A simulated battle unfolds as mounted riders, with incredible accuracy, hurl wooden spears at one another. This practice has been around for a long time, and its original intent was to appease the spirits, which would then bring about a plentiful harvest. Attending the Pasola Festival is a truly immersive experience, and you’ll be swept up in the excitement and adrenaline. The Sumbanese are also famous for their elaborate and creative fabrics, known as ‘ikat.’ The technique of producing these fabrics is labor-intensive and demands exceptional skill. 

Visiting local villages and experiencing exquisite weaving techniques passed down through generations is an enlightening experience. The brilliant colors and intricate patterns reveal stories about Sumbanese culture and its relationship to the natural environment. Don’t be surprised if you find yourself leaving with a piece of this living art as a keepsake of your journey.

The Remote Villages

Sumba, East Nusa Tenggara, Indonesia
Photo credit: Alessio Roversi

While Sumba Island has its share of idyllic beaches, the remote villages genuinely steal the spotlight. One such village is Kampung Praiyawang, situated high on a hilltop with panoramic views of the surrounding countryside. Here, the people live in traditional huts adorned with buffalo horns and animal skulls. The villagers are incredibly welcoming, and you’ll have the opportunity to witness their traditional dances and music and even partake in a communal meal.

Another overlooked beauty is Kampung Tarung, located in the shadow of Mount Tambanarawu. This village is known for its megalithic tombs, which are still used today. The large stone slabs, beautifully carved, serve as the ultimate resting place for Sumbanese nobles. 

Practical Tips For The Explorer

Sumba Island is a destination that requires careful planning to make the most of your adventure.

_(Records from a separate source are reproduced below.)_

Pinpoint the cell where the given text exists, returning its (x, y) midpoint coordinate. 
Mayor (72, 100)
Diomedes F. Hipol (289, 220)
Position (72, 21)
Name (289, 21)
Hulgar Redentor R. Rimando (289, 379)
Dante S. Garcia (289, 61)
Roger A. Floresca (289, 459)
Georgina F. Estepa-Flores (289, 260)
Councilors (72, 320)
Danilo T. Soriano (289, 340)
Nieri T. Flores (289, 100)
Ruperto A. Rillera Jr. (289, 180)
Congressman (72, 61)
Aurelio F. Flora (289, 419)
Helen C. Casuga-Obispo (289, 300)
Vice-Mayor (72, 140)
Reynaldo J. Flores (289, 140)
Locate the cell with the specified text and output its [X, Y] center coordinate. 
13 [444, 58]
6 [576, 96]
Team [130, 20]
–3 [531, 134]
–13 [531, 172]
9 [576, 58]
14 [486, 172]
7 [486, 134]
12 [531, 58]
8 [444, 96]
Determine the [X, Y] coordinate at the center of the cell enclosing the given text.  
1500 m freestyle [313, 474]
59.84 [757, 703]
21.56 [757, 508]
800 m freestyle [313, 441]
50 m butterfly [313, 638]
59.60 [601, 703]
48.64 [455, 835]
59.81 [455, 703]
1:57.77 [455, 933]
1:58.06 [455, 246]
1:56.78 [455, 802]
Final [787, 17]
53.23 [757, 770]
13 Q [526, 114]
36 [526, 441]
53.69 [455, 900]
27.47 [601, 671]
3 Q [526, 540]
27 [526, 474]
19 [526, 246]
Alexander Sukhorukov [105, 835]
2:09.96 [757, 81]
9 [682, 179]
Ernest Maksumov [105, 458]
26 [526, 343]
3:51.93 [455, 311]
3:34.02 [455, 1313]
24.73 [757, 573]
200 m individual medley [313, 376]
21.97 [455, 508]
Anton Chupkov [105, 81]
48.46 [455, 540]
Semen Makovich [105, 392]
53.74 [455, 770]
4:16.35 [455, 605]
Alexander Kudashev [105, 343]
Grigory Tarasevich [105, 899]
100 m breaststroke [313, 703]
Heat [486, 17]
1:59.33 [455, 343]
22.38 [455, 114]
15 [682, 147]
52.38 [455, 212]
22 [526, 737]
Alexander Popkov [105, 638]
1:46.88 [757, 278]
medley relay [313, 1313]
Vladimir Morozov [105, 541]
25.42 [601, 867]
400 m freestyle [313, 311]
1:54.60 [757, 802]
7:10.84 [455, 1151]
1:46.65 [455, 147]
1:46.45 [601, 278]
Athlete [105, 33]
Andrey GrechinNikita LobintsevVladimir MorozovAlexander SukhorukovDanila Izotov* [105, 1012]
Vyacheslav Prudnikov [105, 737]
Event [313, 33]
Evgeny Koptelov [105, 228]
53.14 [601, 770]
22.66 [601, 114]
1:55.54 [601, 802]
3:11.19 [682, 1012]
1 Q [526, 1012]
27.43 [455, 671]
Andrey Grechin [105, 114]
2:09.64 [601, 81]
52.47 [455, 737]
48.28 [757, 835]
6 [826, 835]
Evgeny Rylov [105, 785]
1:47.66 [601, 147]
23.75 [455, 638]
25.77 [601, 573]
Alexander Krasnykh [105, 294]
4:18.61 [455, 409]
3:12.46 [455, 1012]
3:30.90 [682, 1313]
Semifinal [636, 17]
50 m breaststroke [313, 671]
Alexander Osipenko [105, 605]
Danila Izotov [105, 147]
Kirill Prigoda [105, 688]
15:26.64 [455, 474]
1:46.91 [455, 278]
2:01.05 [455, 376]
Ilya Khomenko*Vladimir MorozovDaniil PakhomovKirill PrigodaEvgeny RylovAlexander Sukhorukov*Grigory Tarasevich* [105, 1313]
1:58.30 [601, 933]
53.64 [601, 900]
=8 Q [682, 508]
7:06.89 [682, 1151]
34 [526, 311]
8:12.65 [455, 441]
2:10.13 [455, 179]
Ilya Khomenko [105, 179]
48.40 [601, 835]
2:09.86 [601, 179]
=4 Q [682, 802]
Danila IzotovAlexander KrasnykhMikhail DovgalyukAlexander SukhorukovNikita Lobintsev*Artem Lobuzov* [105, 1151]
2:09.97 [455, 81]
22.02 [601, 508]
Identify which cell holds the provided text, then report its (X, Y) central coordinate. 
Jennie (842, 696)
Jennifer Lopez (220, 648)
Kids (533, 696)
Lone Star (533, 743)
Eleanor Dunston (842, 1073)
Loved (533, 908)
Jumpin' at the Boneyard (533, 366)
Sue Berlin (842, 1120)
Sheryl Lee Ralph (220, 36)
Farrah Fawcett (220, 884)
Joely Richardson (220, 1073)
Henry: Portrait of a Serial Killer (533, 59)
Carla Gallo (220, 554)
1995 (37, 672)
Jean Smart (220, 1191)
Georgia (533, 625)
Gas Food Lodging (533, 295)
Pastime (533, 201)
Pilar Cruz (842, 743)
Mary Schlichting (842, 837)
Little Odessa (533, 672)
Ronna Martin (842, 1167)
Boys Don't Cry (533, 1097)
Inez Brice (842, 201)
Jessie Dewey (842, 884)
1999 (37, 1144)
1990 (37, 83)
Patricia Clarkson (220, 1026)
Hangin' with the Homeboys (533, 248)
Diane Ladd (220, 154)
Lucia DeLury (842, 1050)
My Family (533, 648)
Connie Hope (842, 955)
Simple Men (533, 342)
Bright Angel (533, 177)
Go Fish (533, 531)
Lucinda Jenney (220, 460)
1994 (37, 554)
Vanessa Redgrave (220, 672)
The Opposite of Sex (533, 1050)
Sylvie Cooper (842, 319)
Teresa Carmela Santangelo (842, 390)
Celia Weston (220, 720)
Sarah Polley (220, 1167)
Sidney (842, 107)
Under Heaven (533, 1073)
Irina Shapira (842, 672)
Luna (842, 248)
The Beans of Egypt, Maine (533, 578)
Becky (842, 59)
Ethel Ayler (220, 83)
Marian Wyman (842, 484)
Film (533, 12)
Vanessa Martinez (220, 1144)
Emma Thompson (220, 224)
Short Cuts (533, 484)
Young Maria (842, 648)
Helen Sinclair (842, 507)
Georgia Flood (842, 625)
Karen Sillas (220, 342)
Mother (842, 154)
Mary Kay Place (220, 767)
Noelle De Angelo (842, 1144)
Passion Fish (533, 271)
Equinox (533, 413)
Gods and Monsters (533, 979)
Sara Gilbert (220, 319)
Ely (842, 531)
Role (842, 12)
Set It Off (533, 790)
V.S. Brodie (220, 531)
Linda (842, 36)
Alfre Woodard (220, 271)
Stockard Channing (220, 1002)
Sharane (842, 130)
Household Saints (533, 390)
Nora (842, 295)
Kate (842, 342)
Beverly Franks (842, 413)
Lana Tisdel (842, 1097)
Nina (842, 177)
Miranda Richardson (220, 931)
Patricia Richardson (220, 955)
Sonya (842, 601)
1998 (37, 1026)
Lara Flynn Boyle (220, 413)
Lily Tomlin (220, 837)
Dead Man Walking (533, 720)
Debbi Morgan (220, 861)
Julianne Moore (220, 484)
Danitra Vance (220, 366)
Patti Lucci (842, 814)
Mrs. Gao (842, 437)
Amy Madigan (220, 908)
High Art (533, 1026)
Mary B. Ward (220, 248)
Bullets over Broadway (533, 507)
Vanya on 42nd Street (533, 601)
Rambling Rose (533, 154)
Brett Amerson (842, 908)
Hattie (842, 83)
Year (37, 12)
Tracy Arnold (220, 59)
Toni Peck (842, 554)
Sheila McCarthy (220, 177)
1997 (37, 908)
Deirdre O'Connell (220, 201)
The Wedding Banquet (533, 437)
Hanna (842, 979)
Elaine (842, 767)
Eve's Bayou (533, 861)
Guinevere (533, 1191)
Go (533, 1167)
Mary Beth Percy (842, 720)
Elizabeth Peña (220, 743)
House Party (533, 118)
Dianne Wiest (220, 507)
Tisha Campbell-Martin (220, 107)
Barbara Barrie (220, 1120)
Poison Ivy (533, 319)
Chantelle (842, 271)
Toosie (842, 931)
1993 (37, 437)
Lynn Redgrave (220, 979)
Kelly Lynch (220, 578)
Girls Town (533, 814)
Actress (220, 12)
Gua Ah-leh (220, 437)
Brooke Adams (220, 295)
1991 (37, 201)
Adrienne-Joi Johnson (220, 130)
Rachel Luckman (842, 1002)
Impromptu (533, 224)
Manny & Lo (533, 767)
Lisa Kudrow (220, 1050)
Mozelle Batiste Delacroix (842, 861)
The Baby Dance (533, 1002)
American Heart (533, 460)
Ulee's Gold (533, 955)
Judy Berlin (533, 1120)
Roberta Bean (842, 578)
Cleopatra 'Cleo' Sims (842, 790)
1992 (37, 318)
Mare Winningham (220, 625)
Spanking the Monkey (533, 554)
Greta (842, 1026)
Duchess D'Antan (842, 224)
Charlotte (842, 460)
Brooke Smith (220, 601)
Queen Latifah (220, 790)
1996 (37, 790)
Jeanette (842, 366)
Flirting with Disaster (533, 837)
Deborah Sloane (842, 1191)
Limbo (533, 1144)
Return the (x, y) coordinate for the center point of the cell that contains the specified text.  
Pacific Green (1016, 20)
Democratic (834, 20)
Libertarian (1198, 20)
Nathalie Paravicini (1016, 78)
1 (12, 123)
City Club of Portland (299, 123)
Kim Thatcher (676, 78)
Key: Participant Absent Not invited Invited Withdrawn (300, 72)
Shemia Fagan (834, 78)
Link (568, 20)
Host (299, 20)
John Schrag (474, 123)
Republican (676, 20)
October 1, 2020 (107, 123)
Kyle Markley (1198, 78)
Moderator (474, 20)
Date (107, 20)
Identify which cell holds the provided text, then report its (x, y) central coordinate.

Here are some tips to ensure your trip goes off without a hitch:

  • Visa and permits: Check the visa requirements for Indonesia and obtain the necessary permits to visit Sumba, especially if you plan to explore remote areas.
  • Cash is king: Many places on the island do not accept credit cards, so carry enough cash to cover your expenses.
  • Respect the culture: While the Sumbanese people are incredibly welcoming, respecting their customs and traditions is essential. Ask for permission before taking photos, and put on the right clothes.